Can machines become objects that stimulate and resonate with the body and its Umwelt and not
just the genitals?

Learning Goals:

When students have completed the course, they will be able to:
• analyze and explain examples of how machines impact and contextualise artistic production and perception
• understand how artistic approaches can be implemented into, extend, or disrupt production, distribution, and financial processes
• understand how machines can help develop future human and more-than-human genders
• create and present a joint project using artistic methodologies that combines their individual research interests

Reading List:

Selected essays from
Oliver, J., Savičić, G., & Vasiliev, D. (2011). The Critical Engineering Manifesto. Berlin.
Rüst, A. (2014). A Piece of the Pie Chart: Feminist Robotics. Leonardo, 47(4), 360–366.
Winner, L. (1980). Do artifacts have politics? Daedalus, 109(1), 121–136.
Agre, P. E. (1997). Toward a Critical Technical Practice: Lessons Learned in Trying to Reform AI. In G.
C. Bowker (Ed.), Social science, technical systems, and cooperative work: beyond the great divide (p. 470).
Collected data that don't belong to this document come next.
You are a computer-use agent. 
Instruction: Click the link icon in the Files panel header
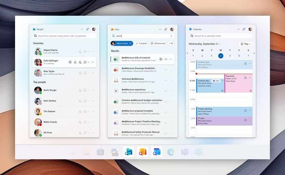(x=166, y=29)
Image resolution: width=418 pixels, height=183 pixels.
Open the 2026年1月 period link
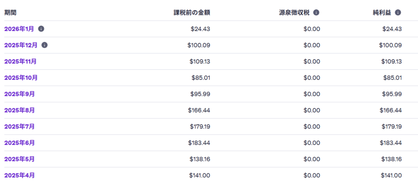pos(19,29)
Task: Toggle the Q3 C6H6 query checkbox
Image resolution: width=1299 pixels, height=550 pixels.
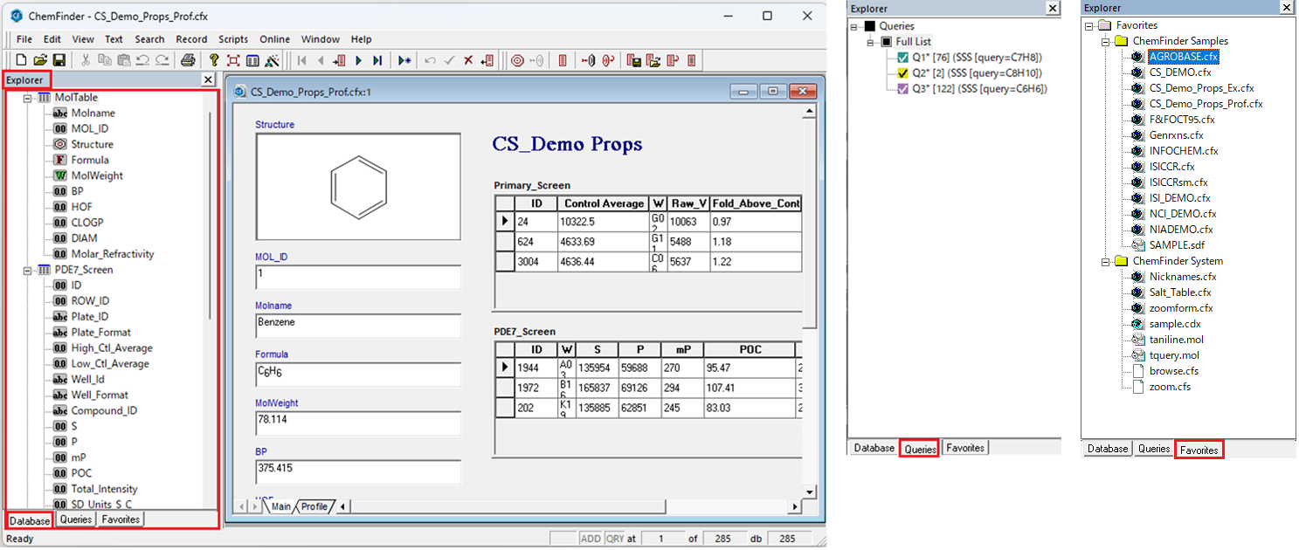Action: (903, 89)
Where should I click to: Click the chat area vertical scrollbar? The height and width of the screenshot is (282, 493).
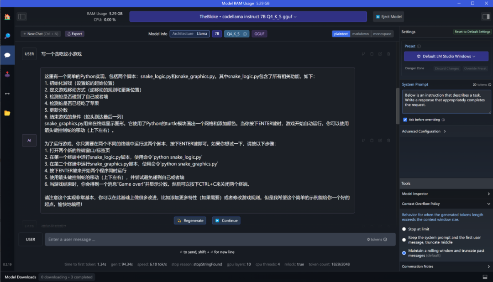(x=397, y=105)
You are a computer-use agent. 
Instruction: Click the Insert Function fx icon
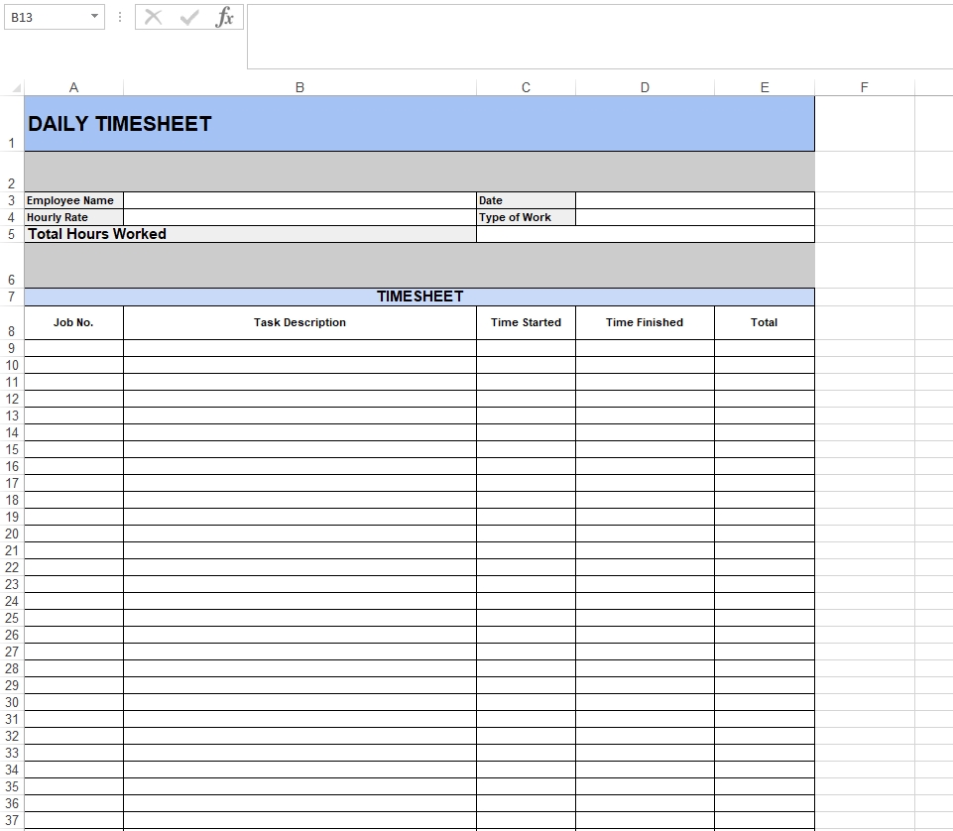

Lawrence Erlbaum Associates.
Biggs, M. (Michael A. R. ., Karlsson, H., & Riksbankens jubileumsfond. (2010). The Routledge companion to research in the arts. Routledge.
Gray, C., & Malins, J. (2004). Visualizing research: a guide to the research process in art and design. Ashgate.
Haraway, D. J. (1991). A Cyborg Manifesto: Science, Technology, and Socialist-Feminism in the Late Twentieth Century. In Simians, cyborgs and women: the reinvention of nature (p. 287).
Mortimer-Sandilands, C., Erickson, B., & Gable, E. (2010). Queer ecologies: sex, nature, politics, desire. Indiana University Press.
Giffney, N., & Hird, M. J. (2008). Queering the non/human. Ashgate.
Murphy, K., Ruiz, J., & Serlin, D. (2008). Queer Futures. Duke University Press.
Haraway, D. J. (2016). Staying with the trouble: making kin in the Chthulucene. Duke University Press.
Cuboniks, L. (n.d.). Xenofeminism: A Politics for Alienation.

Prerequisites:

Send a short note (about 200 words) explaining your interest in the workshop and a short bio to Jonas Jørgensen at jjoe@itu.dk with the subject line: “POM PhD” no later than March 1. Participation in the Politics of the Machines conference (http://www.eva-copenhagen.dk/) which is affiliated with this PhD course is not required, but is strongly recommended.

Exam:

The course runs from March 15 to May 18 2018. To pass the course and be awarded credits (2,5 ECTS), students must participate in the online collaboration and workshop in Elsinore. Participants will be examined on the work completed throughout the course by Laura Beloff (internal) and Morten Søndergaard (external) on the afternoon of Friday, May 18th during presentations of the work. Participant are also expected to provide oral peer feedback on all of the work that is shown.

Credits:

2.5 ECTS

Amount of hours the student is expected to use on the course:

In-Person Participation: 22.5
Online Preparation/Reading: 47.5

Participation in the course includes the production of a blog entry prior to the workshop, dialogue and co-production online with other participants, the production of a joint project, and a joint presentation of this output at the Click Festival. PhD students can be awarded 2,5 ECTS for their full participation. Furthermore, participants are encouraged to submit regular papers for the conference and attend the conference events.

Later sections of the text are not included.